**Fragmento del documento**
================================

San Ambrosio, como San Jerónimo en sus cartas sobre la virginidad, se inspira en los escritos que dirigía San Cipriano a las vírgenes de Cartago. Con estilo encantador hace el elogio de la virginidad, que tiene al cielo por patria y por autor al Hijo inmaculado de Dios. Y como regla de vida a las vírgenes (que en Milán residían todavía en el seno de sus familias y no en monasterios aparte) les aconseja hacer pocas visitas, amar el silencio y la modestia, sobriedad en el comer y beber, orar sin intermisión. Para su imitación les propone el ejemplo de algunas célebres vírgenes, tales como Santa Inés, Santa Tecla y, sobre todo, la Virgen María, que adquiere en los escritos de San Ambrosio el lugar que le corresponde en el desenvolvimiento de la vida consagrada plenamente a Dios. Dice el mismo: Que sea para vosotras la vida de María el tipo perfecto de la virginidad, donde, como en un espejo, resplandecen la imagen de la castidad y el ideal de la virtud. Ahí es donde debéis buscar vuestro modelo. El deseo de instruirse nace ante todo de la fama del maestro. Pero ¿Cuál más insigne que la Madre de Dios? ¿Cuál más glorioso que aquella que ha sido escogida por la gloria divina? ¿Cuál mas puro que aquella cuyo cuerpo ha sido engendrado sin corrupción? ¿Y que diré de sus otras virtudes? Fue virgen no solo en el cuerpo, sino también en el alma, porque jamás el mal ha alterado la pureza de su amor. Era humilde de corazón, grave en sus palabras, prudente en sus determinaciones, reservada en sus conversaciones, aplicada al estudio de los libros santos. La vida de María fue tan perfecta que puede proporcionar reglas de conducta para todos. ¡Cuantas virtudes admirables en esta Virgen! ¡Y que numerosas son las vírgenes al encuentro de las cuales saldrá ella al umbral de la celeste morada! ¡Que numerosas son las vírgenes que ella abrazará y conducirá al Señor diciéndole: He aquí las que, por una castidad inviolada, han conservado inmaculado el tálamo virginal de mi Hijo su esposo!

Las exhortaciones de San Ambrosio no permanecían estériles. De Placencia, de Bolonia y aun de Mauritania llegaban vírgenes a Milán para consagrarse a Dios. Muchas jóvenes milanesas solicitaban tomar el velo, aunque la mayor parte de ellas encontraban en sus familiares viva oposición, exponiéndose muchas de ellas a quedar desheredadas si perseveraban en su determinación. El obispo de Milán les recomendaba no dejarse impresionar por esta amenaza. Con frecuencia, como ha ocurrido siempre y en todas partes, la oposición de los parientes es mas aparente que real. Cuando se convencen de la inutilidad de su oposición, acaban por ceder a las justas exigencias del llamamiento de Dios.

================================

**Datos de entrada**
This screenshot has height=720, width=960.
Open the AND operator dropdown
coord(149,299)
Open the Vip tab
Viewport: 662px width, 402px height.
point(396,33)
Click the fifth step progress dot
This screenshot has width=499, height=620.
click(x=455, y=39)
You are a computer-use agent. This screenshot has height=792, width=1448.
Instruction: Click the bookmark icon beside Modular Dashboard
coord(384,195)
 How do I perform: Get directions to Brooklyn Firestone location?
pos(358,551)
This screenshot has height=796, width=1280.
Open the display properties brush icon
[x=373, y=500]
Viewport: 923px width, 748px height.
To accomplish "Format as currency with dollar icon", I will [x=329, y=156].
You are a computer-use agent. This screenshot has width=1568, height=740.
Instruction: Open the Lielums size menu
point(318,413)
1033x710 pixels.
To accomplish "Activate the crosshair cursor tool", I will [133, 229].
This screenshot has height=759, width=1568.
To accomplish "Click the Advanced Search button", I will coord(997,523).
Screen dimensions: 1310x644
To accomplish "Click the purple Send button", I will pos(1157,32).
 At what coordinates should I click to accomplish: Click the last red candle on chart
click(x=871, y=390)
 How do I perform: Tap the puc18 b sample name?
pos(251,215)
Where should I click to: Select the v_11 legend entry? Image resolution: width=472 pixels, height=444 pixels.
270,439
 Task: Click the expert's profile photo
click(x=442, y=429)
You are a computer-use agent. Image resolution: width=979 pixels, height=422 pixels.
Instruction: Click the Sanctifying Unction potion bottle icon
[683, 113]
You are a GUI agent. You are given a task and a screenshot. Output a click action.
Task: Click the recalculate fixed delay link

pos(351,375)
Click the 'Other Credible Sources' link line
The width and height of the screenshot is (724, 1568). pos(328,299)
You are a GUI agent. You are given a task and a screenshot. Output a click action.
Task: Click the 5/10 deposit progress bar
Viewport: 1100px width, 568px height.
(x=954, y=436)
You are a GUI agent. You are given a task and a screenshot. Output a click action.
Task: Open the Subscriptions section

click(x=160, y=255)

================================

Según el fragmento sobre San Ambrosio y la virginidad:
(a) ¿En qué escritos se inspira San Ambrosio?
(b) ¿Qué vírgenes célebres propone a las vírgenes para su imitación?
(c) ¿De qué lugares llegaban vírgenes a Milán para consagrarse a Dios?

**Resultado del ejercicio**
(a) En los escritos que San Cipriano dirigía a las vírgenes de Cartago.
(b) Santa Inés, Santa Tecla y, sobre todo, la Virgen María.
(c) De Placencia, de Bolonia y aun de Mauritania.